### YOUR TASK
From the line that contains "Screen dimensions: 993x642" to the end of the records below, copy every line exactly. Both the first and last of these lines count.

------ EXERCISE DATA ------

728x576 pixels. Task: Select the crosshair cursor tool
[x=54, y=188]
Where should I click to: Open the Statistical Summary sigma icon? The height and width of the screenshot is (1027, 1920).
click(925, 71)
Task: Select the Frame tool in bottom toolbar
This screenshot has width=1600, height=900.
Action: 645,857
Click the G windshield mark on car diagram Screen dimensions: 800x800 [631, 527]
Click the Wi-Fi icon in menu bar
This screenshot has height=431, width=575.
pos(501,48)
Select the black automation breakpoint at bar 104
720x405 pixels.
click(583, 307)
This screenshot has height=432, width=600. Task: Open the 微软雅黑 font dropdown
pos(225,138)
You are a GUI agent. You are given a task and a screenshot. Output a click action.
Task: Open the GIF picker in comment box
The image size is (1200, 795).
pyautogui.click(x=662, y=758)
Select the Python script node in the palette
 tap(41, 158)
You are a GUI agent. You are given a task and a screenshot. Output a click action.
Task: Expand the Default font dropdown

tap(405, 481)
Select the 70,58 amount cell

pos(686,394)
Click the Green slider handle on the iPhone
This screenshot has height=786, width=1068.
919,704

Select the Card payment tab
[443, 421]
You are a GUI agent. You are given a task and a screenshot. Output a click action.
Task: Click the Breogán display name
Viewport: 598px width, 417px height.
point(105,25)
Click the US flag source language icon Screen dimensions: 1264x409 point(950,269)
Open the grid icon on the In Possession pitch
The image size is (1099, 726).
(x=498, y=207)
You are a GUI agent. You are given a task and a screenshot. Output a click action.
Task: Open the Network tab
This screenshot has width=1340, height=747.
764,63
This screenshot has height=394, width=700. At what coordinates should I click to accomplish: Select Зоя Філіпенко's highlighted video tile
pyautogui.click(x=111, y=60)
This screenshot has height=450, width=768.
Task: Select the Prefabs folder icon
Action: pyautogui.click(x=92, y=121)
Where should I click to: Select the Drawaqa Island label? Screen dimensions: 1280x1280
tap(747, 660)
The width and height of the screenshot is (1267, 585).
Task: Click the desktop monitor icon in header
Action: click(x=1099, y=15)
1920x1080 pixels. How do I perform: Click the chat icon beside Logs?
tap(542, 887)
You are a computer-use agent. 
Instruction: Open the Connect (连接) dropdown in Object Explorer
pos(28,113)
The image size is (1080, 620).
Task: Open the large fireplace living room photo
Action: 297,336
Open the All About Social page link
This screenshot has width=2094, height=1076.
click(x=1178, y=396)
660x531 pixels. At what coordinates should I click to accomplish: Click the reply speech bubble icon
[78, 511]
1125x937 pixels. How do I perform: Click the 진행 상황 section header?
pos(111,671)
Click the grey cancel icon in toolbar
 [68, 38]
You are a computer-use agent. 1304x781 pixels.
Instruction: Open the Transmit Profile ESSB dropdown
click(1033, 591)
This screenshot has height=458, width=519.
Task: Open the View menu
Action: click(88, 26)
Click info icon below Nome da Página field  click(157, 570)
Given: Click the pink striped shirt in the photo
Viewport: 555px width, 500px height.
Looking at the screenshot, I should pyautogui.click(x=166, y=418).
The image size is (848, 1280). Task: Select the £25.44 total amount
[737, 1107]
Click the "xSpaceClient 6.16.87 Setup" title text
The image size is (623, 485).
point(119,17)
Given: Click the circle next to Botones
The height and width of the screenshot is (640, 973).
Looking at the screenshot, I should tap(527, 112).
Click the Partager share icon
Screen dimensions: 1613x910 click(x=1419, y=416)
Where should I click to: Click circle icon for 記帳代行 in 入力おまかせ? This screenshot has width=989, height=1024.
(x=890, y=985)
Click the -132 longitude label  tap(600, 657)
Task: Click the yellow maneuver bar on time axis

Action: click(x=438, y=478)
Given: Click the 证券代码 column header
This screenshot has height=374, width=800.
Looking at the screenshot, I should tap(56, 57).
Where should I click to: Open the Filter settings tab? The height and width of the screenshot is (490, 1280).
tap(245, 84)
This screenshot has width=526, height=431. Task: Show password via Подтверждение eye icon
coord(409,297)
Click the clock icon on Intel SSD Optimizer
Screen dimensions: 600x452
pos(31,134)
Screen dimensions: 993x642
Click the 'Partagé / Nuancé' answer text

------

### REPLY
Screen dimensions: 993x642
Click the 'Partagé / Nuancé' answer text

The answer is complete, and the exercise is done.